I am trying to turn the following code, which works properly, into a function.
result_check <- data %>%
group_by(column, target) %>%
summarise(Unique_Elements = n()) %>%
dcast(column_code ~ target, value.var="Unique_Elements")
For example, if we take the following dataset:
column1 target
AA YES
BB NO
BC NO
AA YES
The code would do the aggregate the dataset as per the target variable, like this:
column1 YES NO
AA 2 0
BB 0 1
BC 0 1
This is how I construct the function:
aggregate_per_group <- function(column) {
data %>%
group_by(column, target) %>%
summarise(Unique_Elements = n()) %>%
dcast(column ~ target, value.var="Unique_Elements")}
But I get - Error: unknown variable to group by : column. I know its a basic question, but any clues why I am loosing the argument in the group_by?

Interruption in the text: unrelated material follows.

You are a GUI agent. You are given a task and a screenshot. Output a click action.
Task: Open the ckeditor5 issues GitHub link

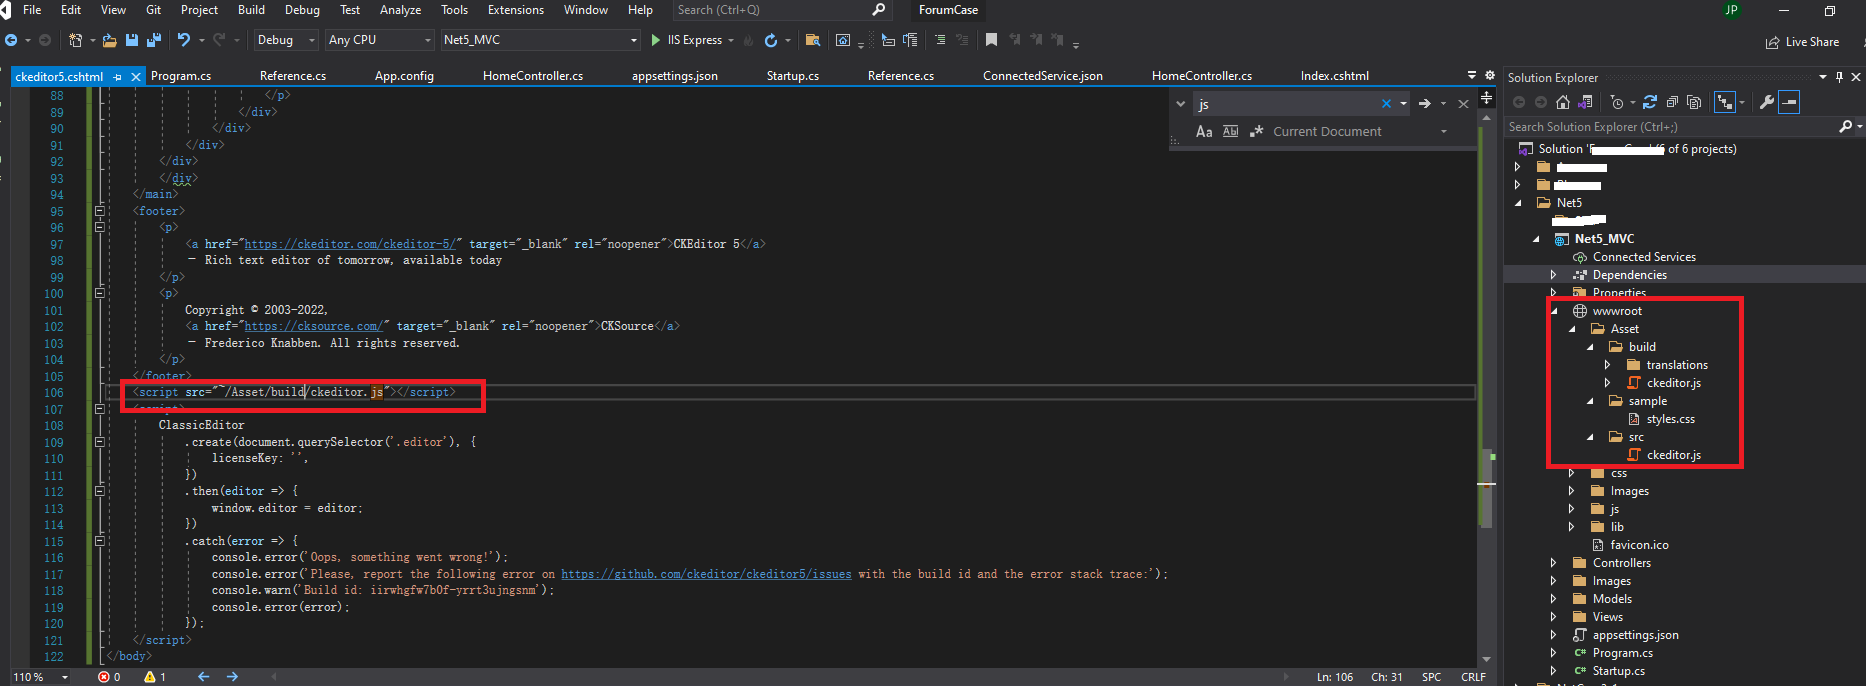coord(706,574)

I have tried using the following imlementation "group_by_", as well as "require("dplyr")", but they seem unrelated.
We can use table
from base R
table(data)
If we are interested in a function, then use the group_by_
along with spread
from tidyr
aggregate_per_group <- function(column) {
data %>%
group_by_(column, "target") %>%
summarise(Unique_Elements = n()) %>%
spread(target, Unique_Elements, fill = 0)
}
library(dplyr)
library(tidyr)
aggregate_per_group("column1")
# column1 NO YES
# * <chr> <dbl> <dbl>
#1 AA 0 2
#2 BB 1 0
#3 BC 1 0
If we need the dcast
from reshape2
library(reshape2)
aggregate_per_group <- function(column) {
data %>%
group_by_(column, "target") %>%
summarise(Unique_Elements = n()) %>%
dcast(data = ., paste(column, '~ target'),
value.var="Unique_Elements", fill = 0)
}
aggregate_per_group("column1")
# column1 NO YES
#1 AA 0 2
#2 BB 1 0
#3 BC 1 0